A Saint-Claude, dans le Haut Jura, il y a des paquets de brume qui s’accrochent aux hauteurs, un musée de la pipe et du diamant – meilleur titre de musée ever – et ô rêve, ô utopie, un bâtiment historique de la Banque de France de 1923 reconverti récemment en médiathèque, où l’ancienne salle des coffres a changé de valeurs et expose désormais des broderies magnifiques réalisées par des couturières en réinsertion à partir du travail de l’artiste Seng Soun Ratanavanh, et où des cours de français pour demandeurs d’asile s’organisent dans l’ancien appartement du directeur.
A Saint-Claude, dans le Haut-Jura, il y a des élèves de 3e incroyables, qui enchantent et atterrent à la fois, rieurs, malicieux quand ils me demandent si j’utilise l’IA, moqueurs entre eux, curieux de savoir combien ça rapporte d’écrire des livres, comment vient l’inspiration, combien de temps ça prend, si j’ai un lieu préféré pour écrire. Des mômes qui parlent trop fort ou pas assez, durs, discrets ou butés, qui parfois rédigent leurs mots au proviseur avec ChatGPT, des jeunes bavards, timides ou boudeurs, parfois tout ça à la fois dans la même heure, et qui mine de rien vous inventent des spin-offs de “Là où le feu et l’ours” magnifiques, terrifiants, lyriques, touchants, complètement barrés, et argumentent effrontément pour introduire dans leur histoire des micros espions et des portables, négocient au rabais des talkie-walkies, alors qu’il n’y a aucune technologie dans le roman et que c’est ce qui en fait tout le piquant. Gloire et respect à leurs enseignantes, perso après trois heures je ne savais plus en sortant du CDI si c’était le moment de déjeuner ou si la nuit allait tomber. Je repars de ces ateliers avec l’image de deux petits durs à cuire en train de lire tout fiers devant la classe l’histoire d’amour avec fin tragique qu’ils ont imaginée et s’en aller tout sourire en me disant que c’était une expérience extraordinaire… Heureuse ô combien d’imaginer des jeunes gens qui repartent moins fâchés avec les mots qu’ils n’étaient arrivés.
Car à Saint-Claude, dans le Haut-Jura, il y a surtout la Maison du peuple et La fraternelle, une ancienne coopérative d’alimentation devenue association.
J’y suis depuis trois jours, reboostée et heureuse de tout. Comment ne pas l’être.

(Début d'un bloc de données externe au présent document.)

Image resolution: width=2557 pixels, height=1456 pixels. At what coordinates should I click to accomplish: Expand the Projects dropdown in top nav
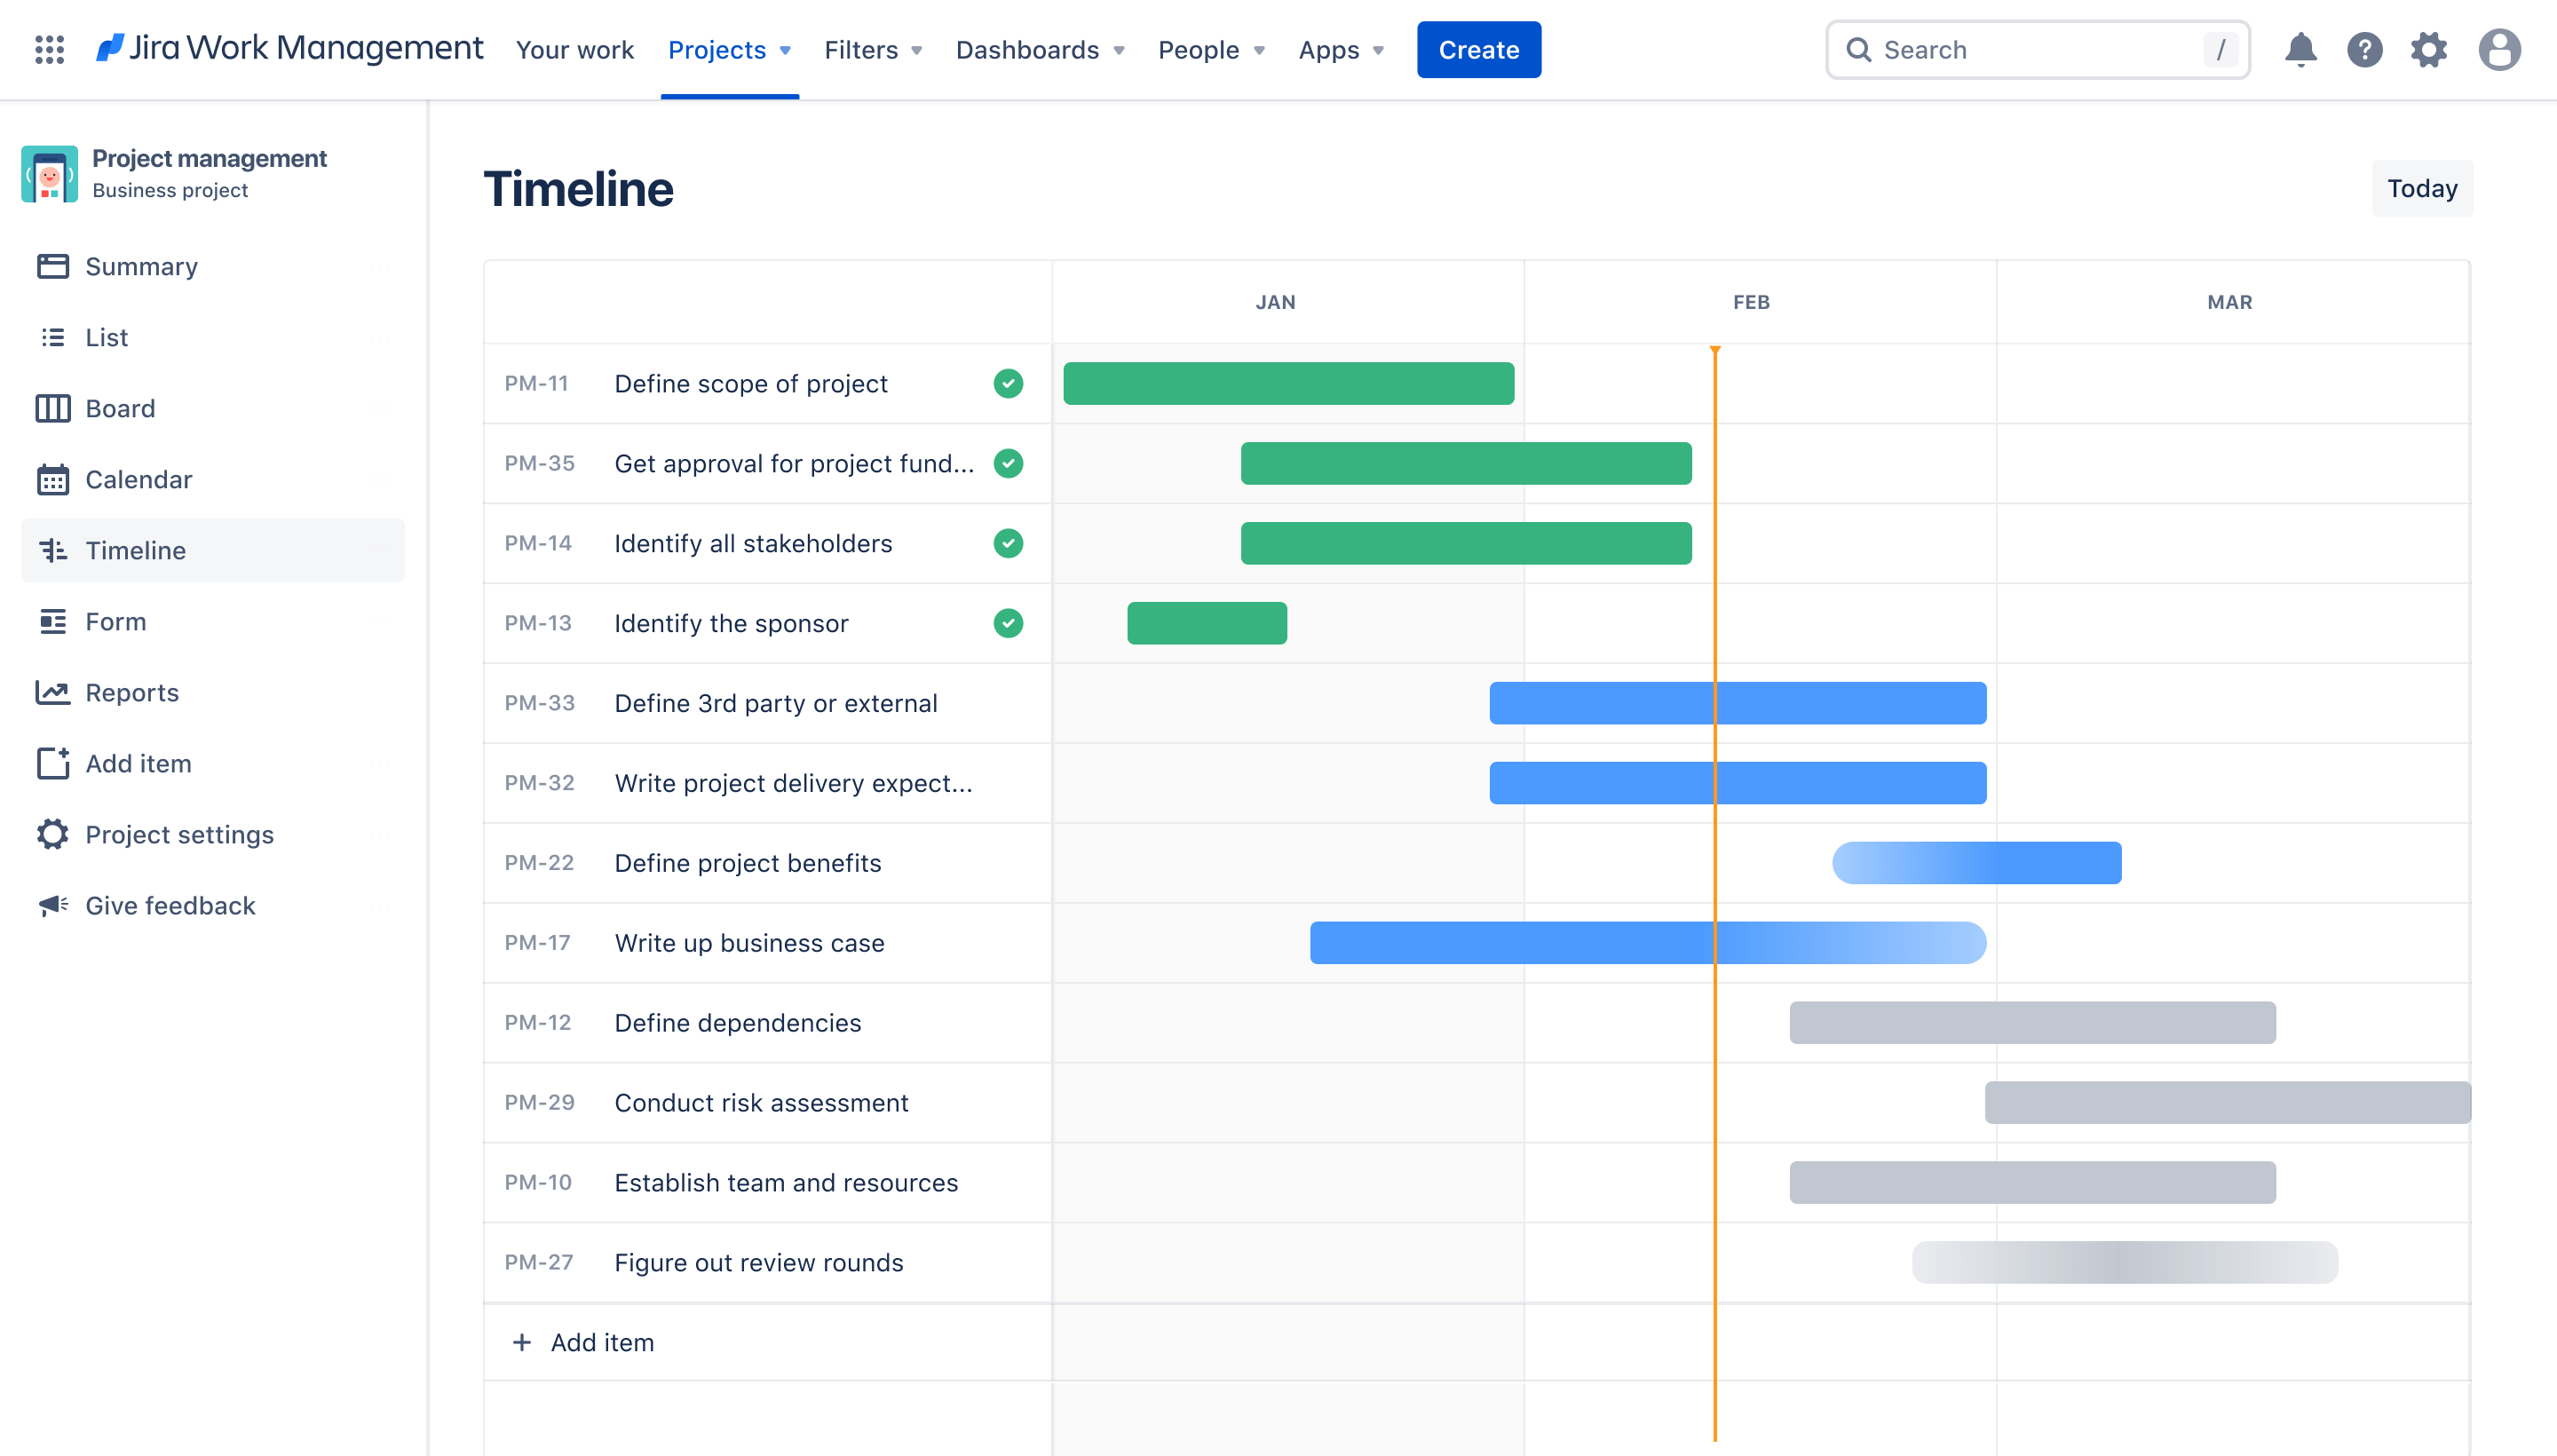coord(729,49)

Imaginez. Le porche débouche sur une cour intérieure pavée. A gauche, un café chaleureux qui accueille apéros, concerts, rencontres et expos, où on “pastarde” en refaisant le monde jusqu’à point d’heure, où se côtoient toutes les générations et où le verre de Mâcon est à 2 euros 50. A droite, un cinéma muni de trois salles, dont un ancien théâtre sublime, qui jongle habilement entre blockbusters et art & essai pour contenter tout le monde. A l’étage, des bureaux et des logements en coursives, et, en-dessous, tout un univers.
Des caves, avec les étiquettes vieillottes du vin algérien Mascara, des planches de timbres de consommation pour calculer la “ristourne”, la part de bénéfices reversée aux contributeurs et contributrices, et partout les allégories pas possibles de l’époque, là le socialisme (canal historique) représenté sous forme de soleil naissant sur une fresque murale, ici ce drapeau de la CGT (canal historique) kitsch à souhait, mais aussi les appels aux camarades des usines de diamant à racler la poudre de leurs cercles pour alimenter les caisses de solidarité, une bibliothèque en bois avec un buste classé de Jaurès, un studio d’enregistrement, une imprimerie immense et des ateliers de typographie à faire pâlir de jalousie tous les graphistes branchés de Paris.
Bref, une mémoire rarissime de l’histoire ouvrière et de comment il a été possible de vivre humainement, un véritable musée mais pas seulement, ou alors un musée archi-vivant, car ici on perpétue l’esprit de la coopérative tout en s’ouvrant, et ça donne un grand bol de beauté, de fraternité et d’entraide, à s’en exploser les poumons dans un monde de plus en plus oppressant.